> _SOURCE DOCUMENT_

- - -

Rolling Stone magazine’s announcement that it has lost confidence in its story about a gang rape at the University of Virginia strikes us as a teaching moment. It’s hard to recall a campus-related story that has had quite as sensational an impact as the Rolling Stone dispatch. It recounted the gang rape of a student named Jackie, who told of having been taken into a darkened room at a fraternity party and, for several hours, raped by several students. Rolling Stone’s dispatch prompted the university president, Teresa Sullivan, to suspend more than 30 fraternities at the institution founded by Thos. Jefferson.

Savvy reporters wondered about the story from the start. One hard-headed editor told us she was troubled by the fact that the story said that, in three cases, names were changed. Today the magazine said that new information and discrepancies had arisen that led it to conclude that its trust in the accuser had been misplaced. The paper confessed that because of the “sensitive nature” of the accuser’s story, it had “decided to honor her request not to contact the man she claimed orchestrated the attack on her nor any of the men she claimed participated in the attack for fear of retaliation against her.”

Said Rolling Stone’s managing editor, Will Dana: “We were trying to be sensitive to the unfair shame and humiliation many women feel after a sexual assault and now regret the decision to not contact the alleged assaulters to get their account. We are taking this seriously and apologize to anyone who was affected by the story.” The New York Times quoted Mr. Dana as saying: “I don’t know what happened that night. I don’t know who is telling the truth and who is not.”

- - -

> _MATERIAL PROVIDED_
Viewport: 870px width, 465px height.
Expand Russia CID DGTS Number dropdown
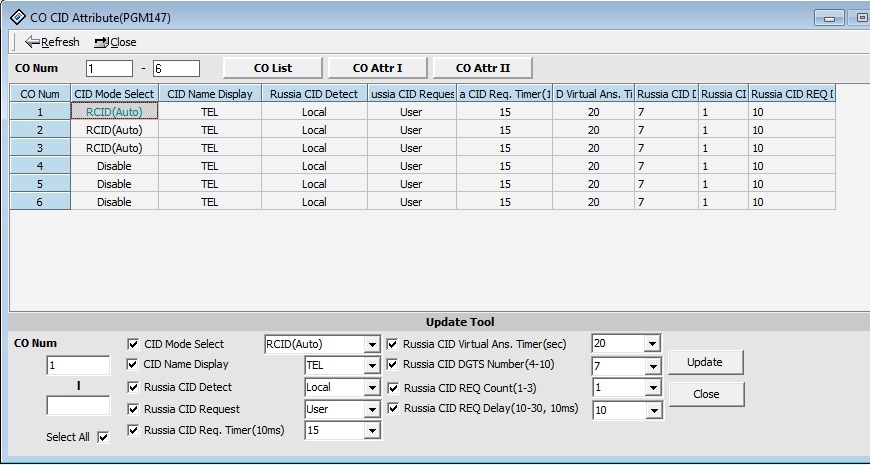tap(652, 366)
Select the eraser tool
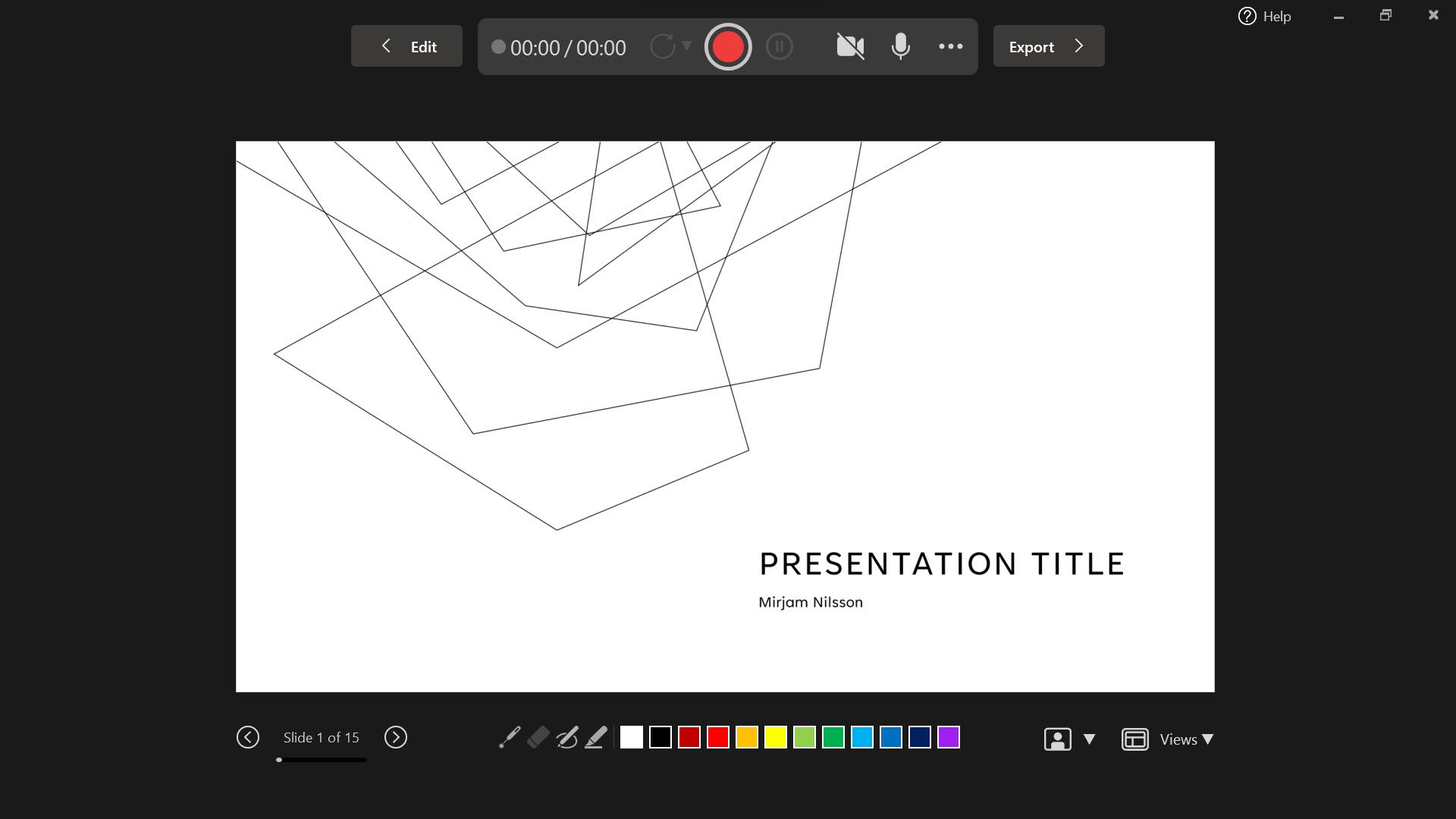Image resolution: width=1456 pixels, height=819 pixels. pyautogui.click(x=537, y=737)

- - -

> _YOUR GOAL_
Reproduce the commentary on Rolling Stone's University of Virginia story in full, word for word.

> _ANSWER FOR THE TASK_
Rolling Stone magazine’s announcement that it has lost confidence in its story about a gang rape at the University of Virginia strikes us as a teaching moment. It’s hard to recall a campus-related story that has had quite as sensational an impact as the Rolling Stone dispatch. It recounted the gang rape of a student named Jackie, who told of having been taken into a darkened room at a fraternity party and, for several hours, raped by several students. Rolling Stone’s dispatch prompted the university president, Teresa Sullivan, to suspend more than 30 fraternities at the institution founded by Thos. Jefferson.

Savvy reporters wondered about the story from the start. One hard-headed editor told us she was troubled by the fact that the story said that, in three cases, names were changed. Today the magazine said that new information and discrepancies had arisen that led it to conclude that its trust in the accuser had been misplaced. The paper confessed that because of the “sensitive nature” of the accuser’s story, it had “decided to honor her request not to contact the man she claimed orchestrated the attack on her nor any of the men she claimed participated in the attack for fear of retaliation against her.”

Said Rolling Stone’s managing editor, Will Dana: “We were trying to be sensitive to the unfair shame and humiliation many women feel after a sexual assault and now regret the decision to not contact the alleged assaulters to get their account. We are taking this seriously and apologize to anyone who was affected by the story.” The New York Times quoted Mr. Dana as saying: “I don’t know what happened that night. I don’t know who is telling the truth and who is not.”